Working with gzipped data in S3

Working with gzipped data in S3


Recently I had to deal with a dataset of hundreds of .tar.gz files dumped in an IBM Cloud Object Storage (IBM CleverSafe) accessible via an S3 API. Since I had to process not all but just a subset of files contained in each archive, I wanted to avoid unpacking everything (and actually, I did not have enough storage capacity to do that anyway as the dataset was really massive).

I came up with a couple of handy Python functions, which allow me to inspect individual archives and do in-memory extracts of specific files, and I decided to share them in this post.

First and foremost, to access the S3 storage I use Boto – a Python interface to AWS.

Connecting to the S3 storage is fairly trivial:

import boto
import boto.s3.connection
access_key = "my_access_key"
secret_key = "my_secret_key"
bucket = "bucket_name"
host = "host_name"

conn = boto.connect_s3(
        aws_access_key_id = access_key,
        aws_secret_access_key = secret_key,
        host = host,
        calling_format = boto.s3.connection.OrdinaryCallingFormat(),
        )

# Set up the credentials and endpoint for the IBM Cloud Object Storage connector
hconf = sc._jsc.hadoopConfiguration()
hconf.set("fs.s3d.service.endpoint", "https://" + host)
hconf.set("fs.s3d.service.access.key", access_key)
hconf.set("fs.s3d.service.secret.key", secret_key)

b = conn.get_bucket(bucket)

Once we have the bucket, we can confirm that we can read files from it by printing the file names of say the first 10 files.

for key in islice(b.list(), 10):
    print(key.name)
data/logdump_2017-05-01.tsv.gz
data/logdump_2017-05-02.tsv.gz
data/logdump_2017-05-03.tsv.gz
data/logdump_2017-05-04.tsv.gz
data/logdump_2017-05-05.tsv.gz
data/logdump_2017-05-06.tsv.gz
data/logdump_2017-05-07.tsv.gz
data/logdump_2017-05-08.tsv.gz
data/logdump_2017-05-09.tsv.gz
data/logdump_2017-05-10.tsv.gz
...

Now that we have access to the bucket, we can define a simple helper function that returns a BytesIO object for a file in the bucket.

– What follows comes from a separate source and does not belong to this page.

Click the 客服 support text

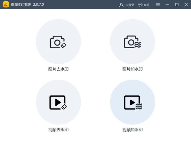coord(146,5)
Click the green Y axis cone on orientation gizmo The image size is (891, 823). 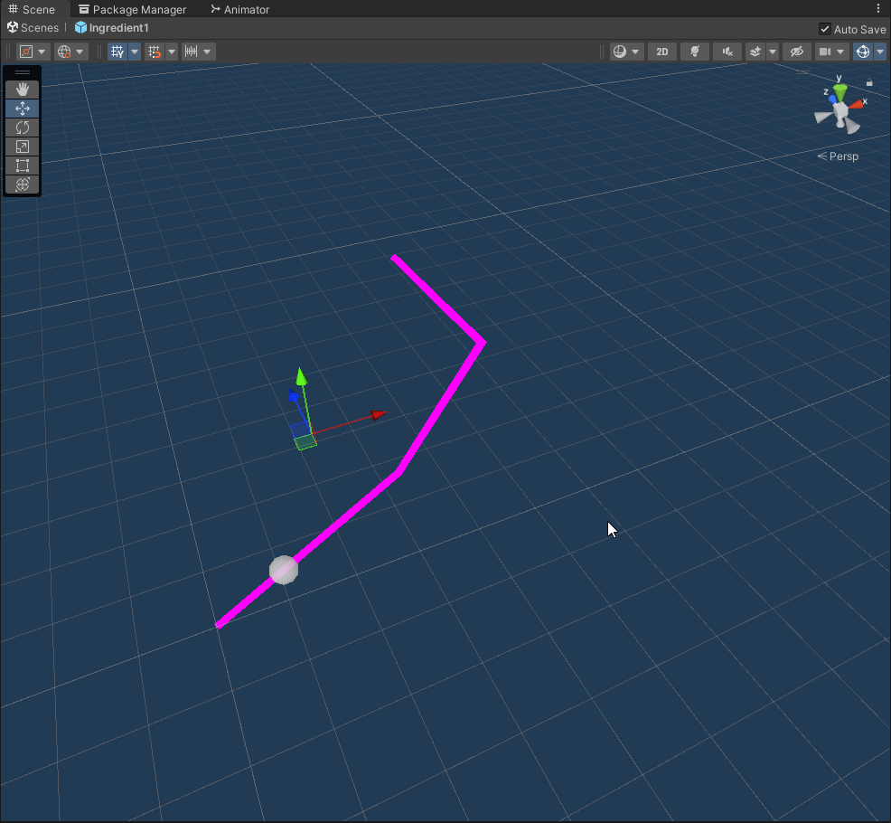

This allows us to manipulate the file in an in-memory buffer.

# Gets a file object from the S3 bucket
def get_file_object(bucket, file_name):
    # Get a file from the bucket
    # and return its contents as BytesIO object
    k = Key(bucket)
    k.key = file_name
    fileobj = BytesIO(k.get_contents_as_string())
    return fileobj

We can then use the BytesIO object to read the archive a show it contents without unpacking it. This will be done a second helper function:

# Lists all files stored in an archive
def list_files_in_archive(fileobj):
    # Open the archive
    tarf = tarfile.open(fileobj=fileobj)
    names = tarf.getnames()
    return names

Combing the two functions allows us to peek inside an archive and see the name of the files contained within.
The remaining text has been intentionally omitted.